The Da Vinci Code is a novel and as such it
is not to be taken too seriously from a religious point of view. It is a
work of fiction as its author freely admits. It is an intriguing and
complex "thriller" into which is woven a series of assumptions and claims
about the life of Jesus Christ and the history of the Christian church.
These have been around for centuries, surfacing every now and again only
to be refuted each time.
The book is not in our view offensive to the
Christian faith, merely speculative and far-fetched. It is not blasphemous
in that it does not denigrate God in any way. Some of what is said in the
book about the church and its teaching is heretical and is based on ideas
put forward rather late in the church's history.

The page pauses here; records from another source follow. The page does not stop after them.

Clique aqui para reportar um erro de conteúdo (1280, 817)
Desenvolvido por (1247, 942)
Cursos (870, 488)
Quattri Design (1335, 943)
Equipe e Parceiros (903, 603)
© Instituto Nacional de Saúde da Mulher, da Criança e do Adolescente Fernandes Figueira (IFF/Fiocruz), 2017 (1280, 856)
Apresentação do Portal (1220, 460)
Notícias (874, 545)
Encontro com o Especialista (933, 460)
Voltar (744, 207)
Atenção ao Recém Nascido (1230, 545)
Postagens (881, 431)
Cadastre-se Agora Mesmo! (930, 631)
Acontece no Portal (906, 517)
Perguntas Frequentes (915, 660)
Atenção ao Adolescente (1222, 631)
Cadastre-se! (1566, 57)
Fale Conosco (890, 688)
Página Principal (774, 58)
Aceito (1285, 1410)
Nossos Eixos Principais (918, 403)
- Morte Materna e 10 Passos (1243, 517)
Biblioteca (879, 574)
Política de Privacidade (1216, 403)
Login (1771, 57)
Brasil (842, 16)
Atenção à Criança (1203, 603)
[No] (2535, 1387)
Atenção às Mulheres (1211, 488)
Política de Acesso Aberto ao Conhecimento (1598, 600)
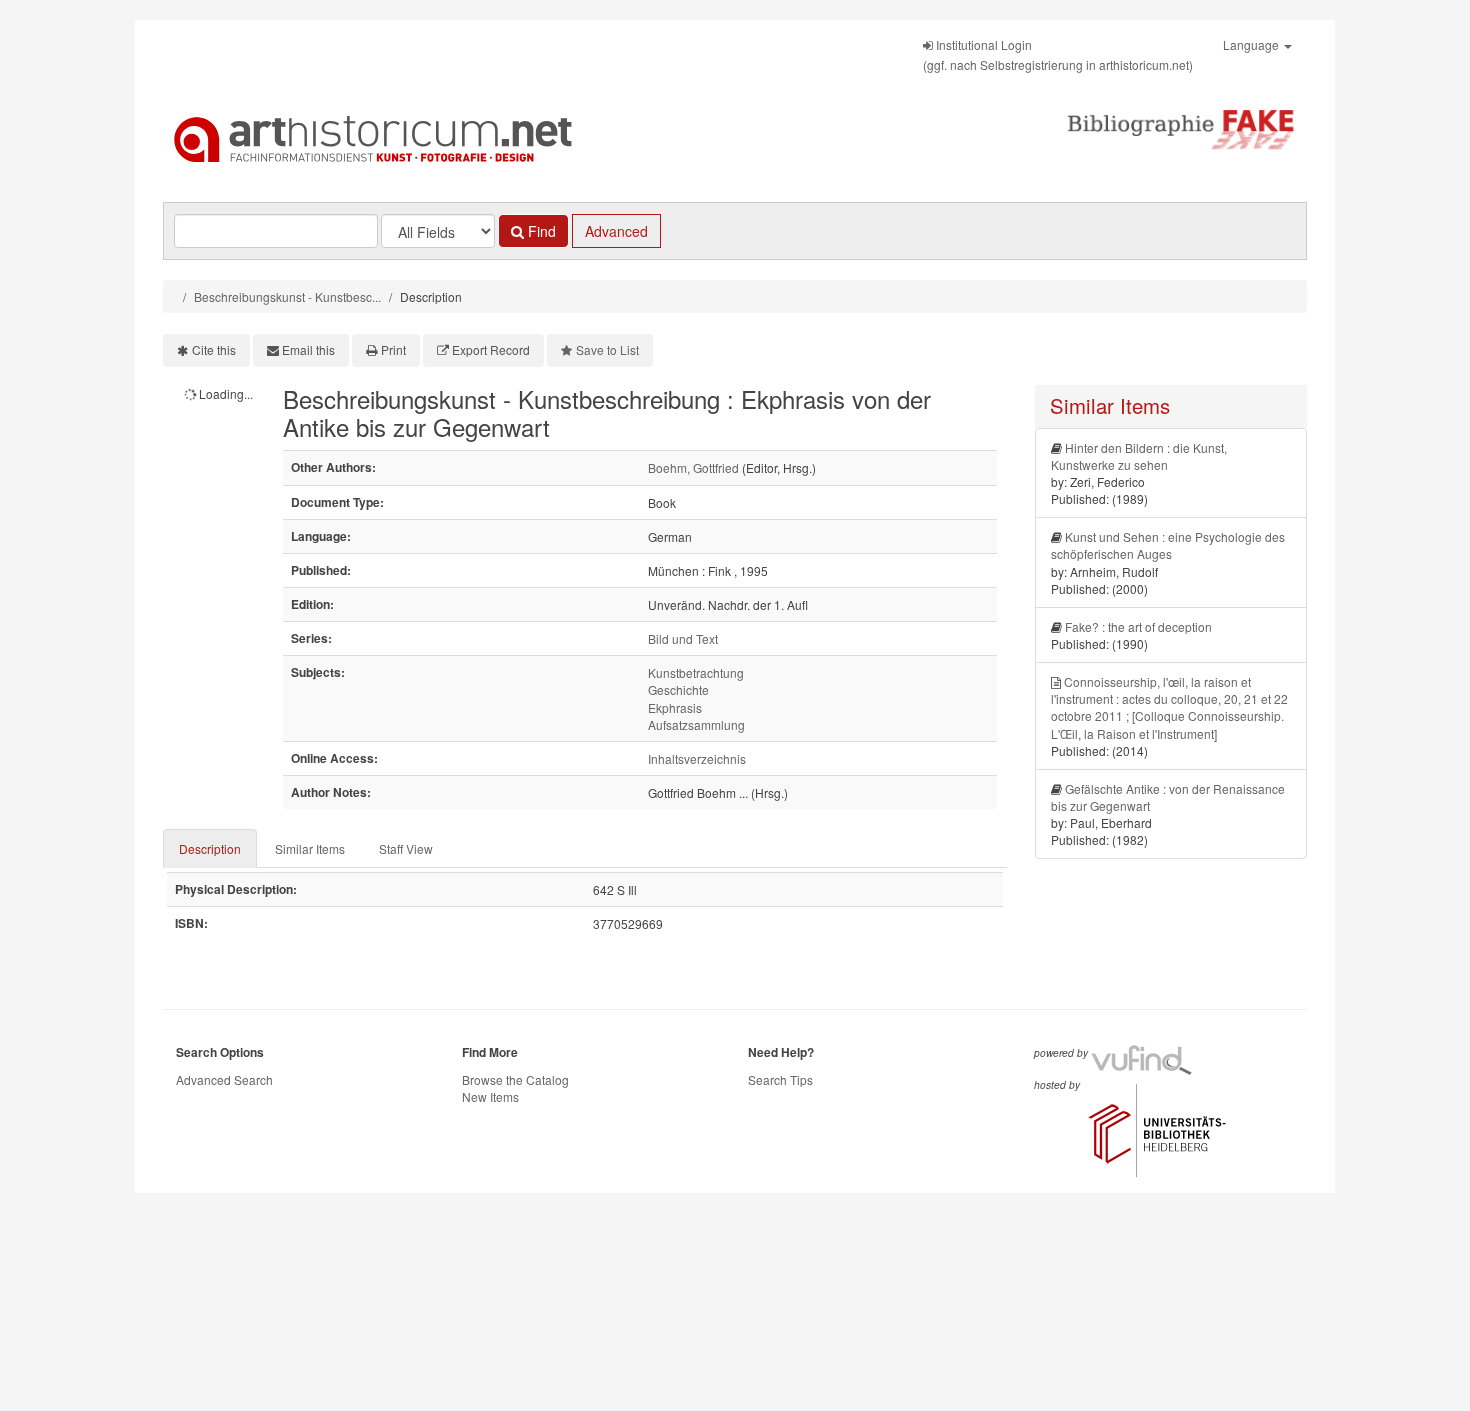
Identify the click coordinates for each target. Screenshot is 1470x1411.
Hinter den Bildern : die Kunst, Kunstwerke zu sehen (1139, 456)
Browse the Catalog (515, 1079)
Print (393, 349)
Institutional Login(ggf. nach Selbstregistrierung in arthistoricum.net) (1058, 54)
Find (540, 231)
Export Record (491, 349)
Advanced (616, 231)
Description (210, 848)
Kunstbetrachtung (696, 672)
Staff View (406, 848)
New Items (490, 1096)
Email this (308, 349)
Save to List (607, 349)
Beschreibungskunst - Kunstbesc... (287, 296)
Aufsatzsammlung (696, 724)
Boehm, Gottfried (693, 467)
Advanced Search (224, 1079)
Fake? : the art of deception (1138, 626)
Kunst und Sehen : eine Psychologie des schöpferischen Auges (1168, 545)
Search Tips (780, 1079)
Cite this (214, 349)
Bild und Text (683, 638)
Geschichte (678, 689)
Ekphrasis (675, 707)
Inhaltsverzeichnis (697, 758)
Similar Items (310, 848)
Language (1252, 44)
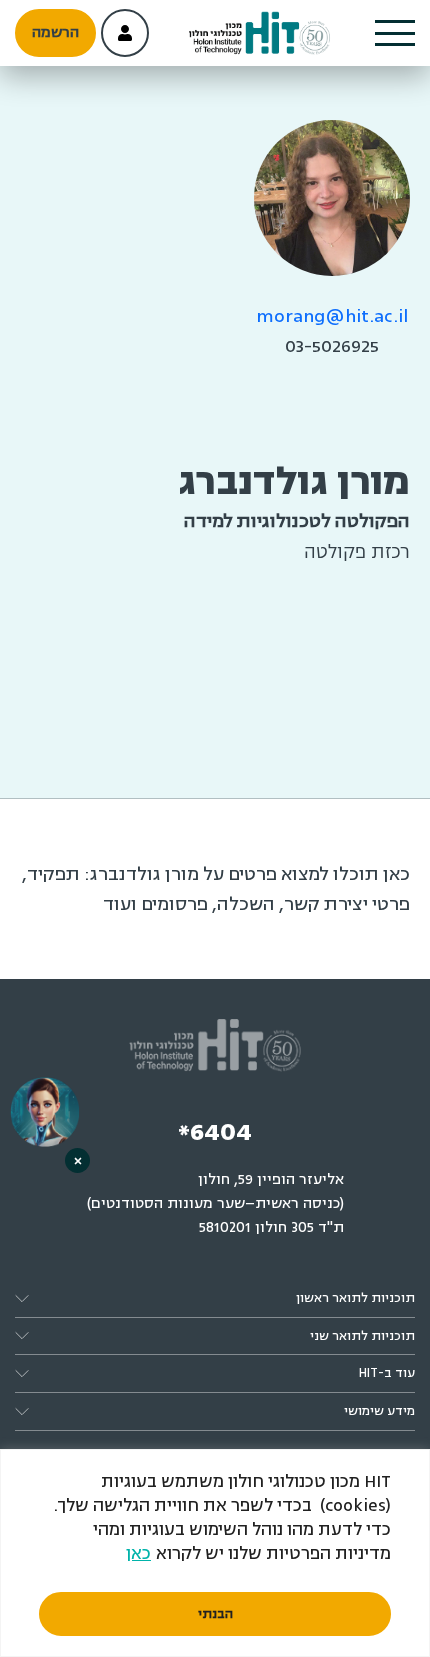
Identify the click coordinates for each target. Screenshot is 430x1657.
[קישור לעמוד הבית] (260, 33)
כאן (138, 1553)
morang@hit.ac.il (332, 316)
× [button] (78, 1160)
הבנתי (215, 1614)
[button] (395, 33)
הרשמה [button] (55, 32)
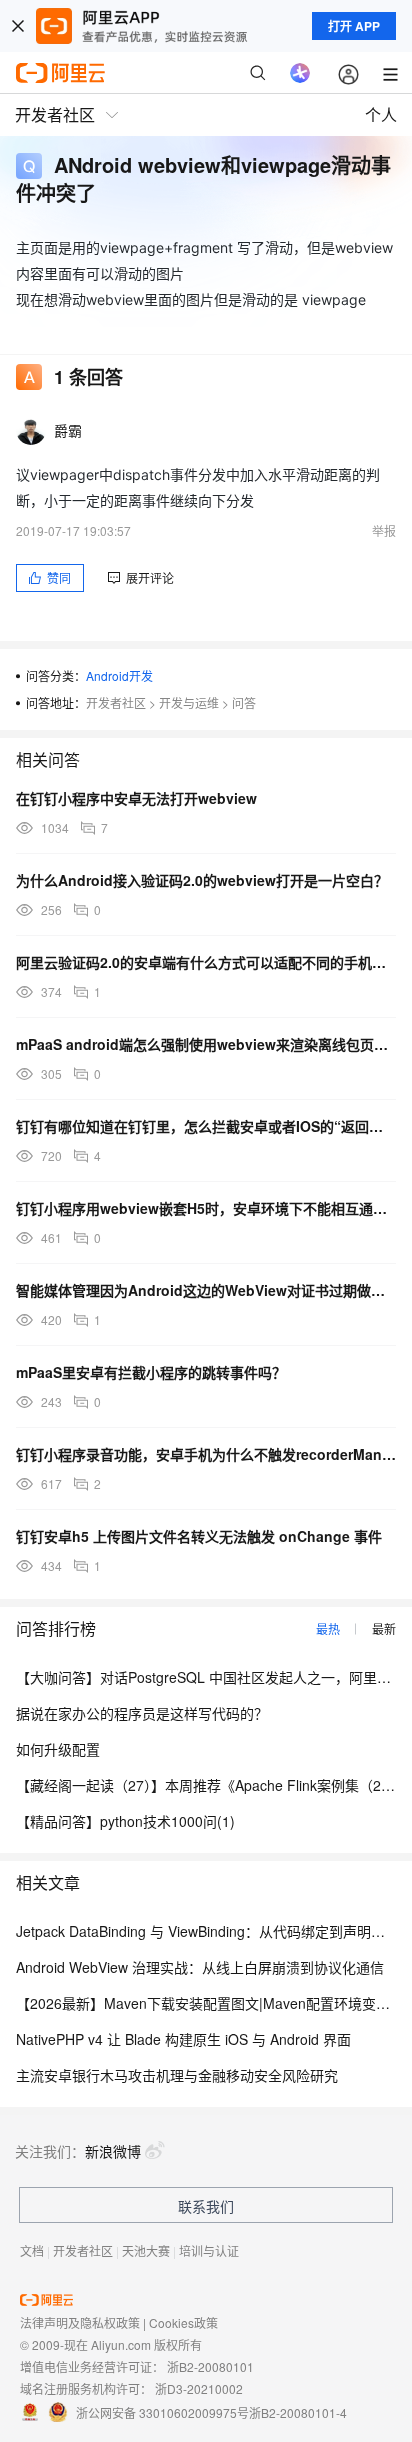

The facts about Jesus' life are to be found in the
New Testament; the earliest writings are St Paul's letters begun around
AD50. By AD130 the four gospels and thirteen of Paul's letters were
widely accepted as Holy Scripture containing all a person needed to know
for a full faith. Certainly by then Jesus was acknowledged to be both
human and divine.
Mary Magdalen is mentioned twelve times in the
Gospels, eleven of them in the context of Jesus' crucifixion and
resurrection. In the other, she is one of several women from whom Jesus
cast out evil spirits. There is no evidence at all that she was married to
Jesus. It is far more likely that Jesus came from the same prophetic line
as John the Baptist and would have been celibate. There is, however,
plenty of evidence in the Gospels of his friendships with women which in
his day would have been extremely controversial. A careful study of all
Jesus' relationships goes a long way to restore faith in the concept of
friendship, which has been so debased by the modem obsession with sex and
sexuality which lies behind the fantasies about Jesus and Mary Magdalene
as a married couple.
The Da Vinci Code stimulates debate and the
search for truth and we are glad to be part of this process. The book
claims that the church has suppressed important facts about Jesus. The way
to counter this accusation is to be open about the facts as we understand
them and welcome vigorous debate. This is part of the Cathedral's mission
- to get people talking about the truths of the Gospel.
Our Bishop has said "People have been coming to
Lincoln Cathedral for centuries in search of the Lincoln Imp. Through the
warmth and friendliness of their welcome and the challenge of the
building, they have gone away having found God. There can be no better
place for The Da Vinci Code to be filmed".